:: Exercise objective ::
Print the data that follows again, keeping every line exact.

:: Data extracts ::
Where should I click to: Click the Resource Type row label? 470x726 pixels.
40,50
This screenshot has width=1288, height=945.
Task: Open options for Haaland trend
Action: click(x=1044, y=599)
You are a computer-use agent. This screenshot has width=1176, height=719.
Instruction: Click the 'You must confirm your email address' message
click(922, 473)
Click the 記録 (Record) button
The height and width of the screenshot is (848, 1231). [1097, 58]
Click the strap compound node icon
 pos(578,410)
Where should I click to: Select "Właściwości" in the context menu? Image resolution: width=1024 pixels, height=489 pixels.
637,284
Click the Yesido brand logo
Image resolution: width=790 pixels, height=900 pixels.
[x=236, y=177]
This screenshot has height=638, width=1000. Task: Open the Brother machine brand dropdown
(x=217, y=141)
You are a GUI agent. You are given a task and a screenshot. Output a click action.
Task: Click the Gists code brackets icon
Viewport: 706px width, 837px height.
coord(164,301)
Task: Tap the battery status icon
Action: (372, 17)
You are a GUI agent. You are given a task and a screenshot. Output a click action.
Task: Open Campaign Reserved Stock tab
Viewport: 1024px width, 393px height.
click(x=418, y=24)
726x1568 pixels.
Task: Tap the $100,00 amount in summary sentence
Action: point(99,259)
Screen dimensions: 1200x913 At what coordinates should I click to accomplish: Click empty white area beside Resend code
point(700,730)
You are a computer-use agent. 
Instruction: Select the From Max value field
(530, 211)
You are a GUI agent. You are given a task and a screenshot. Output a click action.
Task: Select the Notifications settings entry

:: Exercise answer ::
Where should I click to: Click the Resource Type row label? 470x726 pixels.
40,50
This screenshot has width=1288, height=945.
Task: Open options for Haaland trend
Action: click(x=1044, y=599)
You are a computer-use agent. This screenshot has width=1176, height=719.
Instruction: Click the 'You must confirm your email address' message
click(922, 473)
Click the 記録 (Record) button
The height and width of the screenshot is (848, 1231). [1097, 58]
Click the strap compound node icon
 pos(578,410)
Where should I click to: Select "Właściwości" in the context menu? Image resolution: width=1024 pixels, height=489 pixels.
637,284
Click the Yesido brand logo
Image resolution: width=790 pixels, height=900 pixels.
[x=236, y=177]
This screenshot has height=638, width=1000. Task: Open the Brother machine brand dropdown
(x=217, y=141)
You are a GUI agent. You are given a task and a screenshot. Output a click action.
Task: Click the Gists code brackets icon
Viewport: 706px width, 837px height.
coord(164,301)
Task: Tap the battery status icon
Action: (372, 17)
You are a GUI agent. You are given a task and a screenshot. Output a click action.
Task: Open Campaign Reserved Stock tab
Viewport: 1024px width, 393px height.
click(x=418, y=24)
726x1568 pixels.
Task: Tap the $100,00 amount in summary sentence
Action: point(99,259)
Screen dimensions: 1200x913 At what coordinates should I click to accomplish: Click empty white area beside Resend code
point(700,730)
You are a computer-use agent. 
Instruction: Select the From Max value field
(530, 211)
You are a GUI agent. You are given a task and a screenshot. Output a click action.
Task: Select the Notifications settings entry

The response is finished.